Work instructions: Your answer should consist of the lines below that hold the word "computer".

Task data:
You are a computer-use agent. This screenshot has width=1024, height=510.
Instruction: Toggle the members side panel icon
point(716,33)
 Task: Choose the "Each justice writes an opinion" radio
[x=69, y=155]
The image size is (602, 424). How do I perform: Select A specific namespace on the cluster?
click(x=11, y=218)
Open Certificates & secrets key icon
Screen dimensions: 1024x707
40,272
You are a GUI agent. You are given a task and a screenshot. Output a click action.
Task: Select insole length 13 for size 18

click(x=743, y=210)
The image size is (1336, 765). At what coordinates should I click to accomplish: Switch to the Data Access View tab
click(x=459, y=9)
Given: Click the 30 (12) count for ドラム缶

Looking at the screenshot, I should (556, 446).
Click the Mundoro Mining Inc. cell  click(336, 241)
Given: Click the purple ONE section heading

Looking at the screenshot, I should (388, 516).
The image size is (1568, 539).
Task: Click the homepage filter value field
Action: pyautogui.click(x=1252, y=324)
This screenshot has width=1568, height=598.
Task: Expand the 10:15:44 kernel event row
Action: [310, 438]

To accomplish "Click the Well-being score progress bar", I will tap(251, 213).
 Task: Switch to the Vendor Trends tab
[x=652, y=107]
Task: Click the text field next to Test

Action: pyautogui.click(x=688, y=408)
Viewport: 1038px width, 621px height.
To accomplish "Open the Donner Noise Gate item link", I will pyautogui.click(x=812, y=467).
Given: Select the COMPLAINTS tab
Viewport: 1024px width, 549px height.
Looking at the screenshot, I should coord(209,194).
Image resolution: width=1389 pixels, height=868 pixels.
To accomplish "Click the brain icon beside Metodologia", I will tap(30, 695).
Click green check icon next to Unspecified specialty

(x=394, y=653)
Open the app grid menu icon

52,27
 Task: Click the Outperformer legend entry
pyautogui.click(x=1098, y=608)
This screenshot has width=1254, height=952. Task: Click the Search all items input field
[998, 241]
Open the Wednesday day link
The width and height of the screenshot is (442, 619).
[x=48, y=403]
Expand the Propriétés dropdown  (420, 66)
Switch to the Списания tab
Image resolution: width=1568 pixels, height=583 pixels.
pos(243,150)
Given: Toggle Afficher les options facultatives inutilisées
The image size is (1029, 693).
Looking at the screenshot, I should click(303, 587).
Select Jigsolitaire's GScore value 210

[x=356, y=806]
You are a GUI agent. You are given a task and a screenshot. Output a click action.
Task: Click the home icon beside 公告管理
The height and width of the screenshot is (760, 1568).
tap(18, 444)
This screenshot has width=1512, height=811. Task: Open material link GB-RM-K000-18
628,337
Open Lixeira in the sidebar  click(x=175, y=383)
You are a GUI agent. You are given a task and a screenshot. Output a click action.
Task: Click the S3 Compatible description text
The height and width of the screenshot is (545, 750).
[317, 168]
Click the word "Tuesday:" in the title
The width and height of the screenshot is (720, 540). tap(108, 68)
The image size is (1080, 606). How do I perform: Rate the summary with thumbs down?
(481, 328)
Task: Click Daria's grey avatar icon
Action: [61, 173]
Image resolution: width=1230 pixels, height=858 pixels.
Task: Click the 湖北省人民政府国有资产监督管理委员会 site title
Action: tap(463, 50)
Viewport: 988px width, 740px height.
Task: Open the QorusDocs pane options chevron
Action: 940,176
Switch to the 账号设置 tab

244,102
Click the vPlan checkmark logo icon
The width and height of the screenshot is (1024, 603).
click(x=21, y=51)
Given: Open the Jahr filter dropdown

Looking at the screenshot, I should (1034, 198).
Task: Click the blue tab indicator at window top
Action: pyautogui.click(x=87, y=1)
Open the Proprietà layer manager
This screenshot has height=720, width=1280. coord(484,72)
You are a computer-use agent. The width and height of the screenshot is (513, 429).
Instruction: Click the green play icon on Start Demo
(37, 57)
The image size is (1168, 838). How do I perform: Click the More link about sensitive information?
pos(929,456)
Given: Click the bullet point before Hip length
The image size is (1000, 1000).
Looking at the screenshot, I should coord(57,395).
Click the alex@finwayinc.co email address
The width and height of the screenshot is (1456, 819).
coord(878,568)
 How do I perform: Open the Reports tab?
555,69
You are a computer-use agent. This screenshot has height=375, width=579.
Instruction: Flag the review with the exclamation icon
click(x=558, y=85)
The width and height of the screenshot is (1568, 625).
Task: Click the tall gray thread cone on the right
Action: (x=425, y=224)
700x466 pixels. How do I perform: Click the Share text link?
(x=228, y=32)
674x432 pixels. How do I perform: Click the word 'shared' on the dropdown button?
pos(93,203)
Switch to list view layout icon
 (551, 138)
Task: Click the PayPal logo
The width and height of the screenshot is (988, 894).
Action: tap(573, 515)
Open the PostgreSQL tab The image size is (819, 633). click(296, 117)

Completed exercise:
You are a computer-use agent. This screenshot has width=1024, height=510.
You are a computer-use agent. The width and height of the screenshot is (513, 429).
You are a computer-use agent. This screenshot has height=375, width=579.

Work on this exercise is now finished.